When the retreat ends I travel back to Paris with another retreatant. Paris hotels are full. I have not made a reservation; she has. We talk the desk clerk into letting me stay in her room. He agrees as long as I am gone before the 6:00 AM shift change.
I clear out early in the morning, find my way back to the Gare du Nord, have a six Euro breakfast at a cafe, go to the Metro where I buy a bottle of water to get change for a ticket machine. I get on the RER train to Charles DeGaulle, where the flight is delayed. I use my last few Euros to buy a muffin, hoping they will give us real food on the plane: fruit, vegetables, some kind of protein. It is 2 AM California time. I want nothing more than to buckle myself into my airplane seat and sleep.

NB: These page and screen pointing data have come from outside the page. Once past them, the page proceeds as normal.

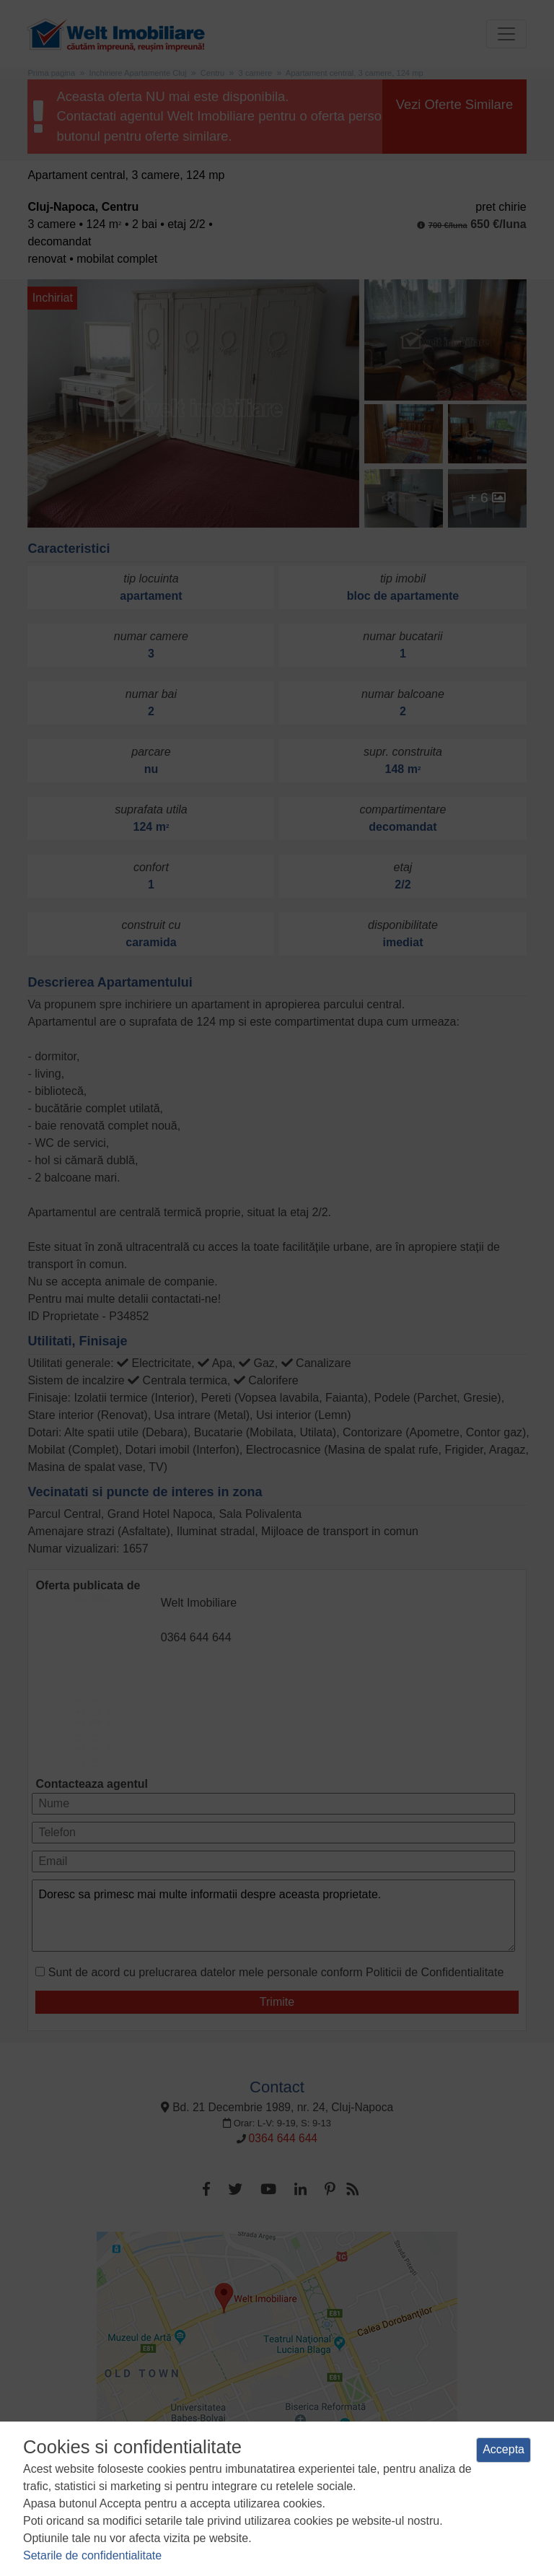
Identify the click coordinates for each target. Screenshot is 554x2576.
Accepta (503, 2449)
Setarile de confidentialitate (92, 2555)
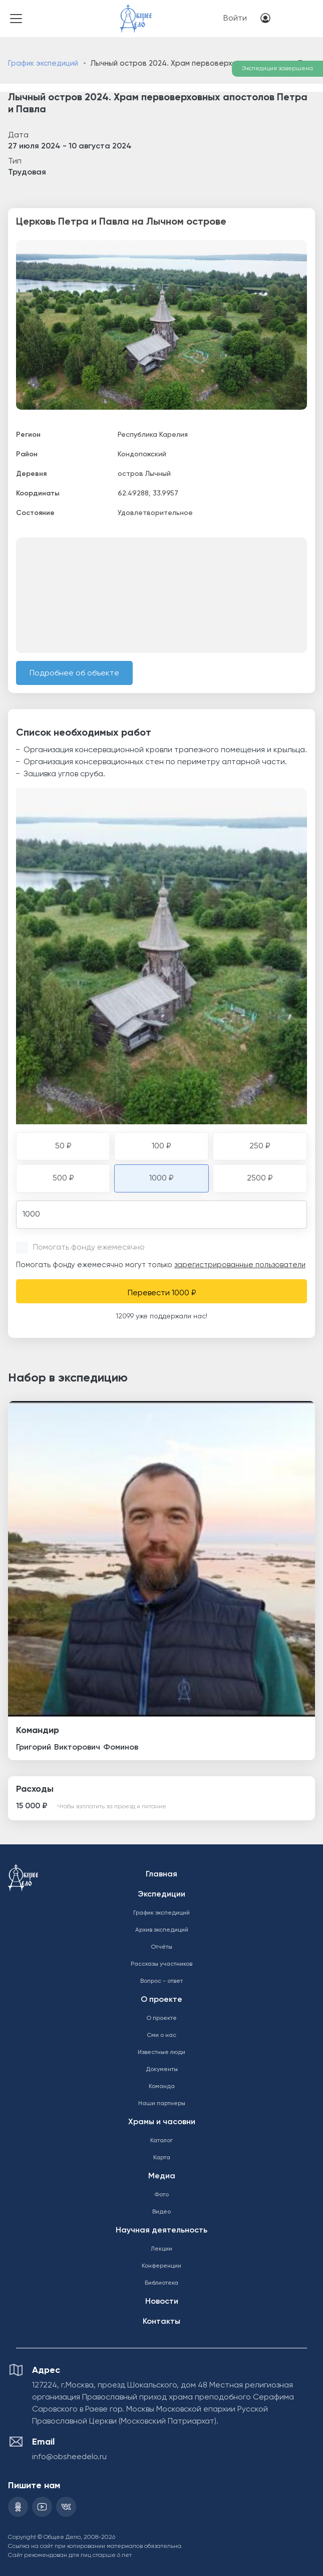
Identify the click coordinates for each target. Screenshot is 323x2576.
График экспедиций (43, 63)
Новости (161, 2302)
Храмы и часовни (161, 2122)
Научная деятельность (161, 2230)
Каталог (161, 2141)
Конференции (161, 2266)
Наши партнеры (161, 2104)
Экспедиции (161, 1895)
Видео (161, 2212)
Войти (235, 19)
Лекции (161, 2249)
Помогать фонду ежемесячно (89, 1248)
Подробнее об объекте (74, 673)
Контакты (161, 2322)
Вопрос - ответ (161, 1981)
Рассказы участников (161, 1964)
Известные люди (161, 2052)
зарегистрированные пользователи (239, 1265)
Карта (161, 2158)
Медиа (161, 2176)
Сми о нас (161, 2035)
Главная (161, 1874)
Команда (162, 2087)
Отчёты (161, 1947)
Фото (161, 2195)
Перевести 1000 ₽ (162, 1293)
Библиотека (161, 2283)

I arrive back in California late in the evening, too late to take the bus home. I take BART instead to an El Cerrito station. I am dead tired. When I get home I do not open my email or check my phone messages, but, when I do, there is nothing from Johnny.
Over the next few days I call, leaving messages like “I’m back from France. I’m wondering how you are doing. I hope you are feeling better. I love you.”
Johnny does not respond, even when I call to ask if he can just leave me a message to say he is alive. Welcome home. Apparently not much has changed since I left.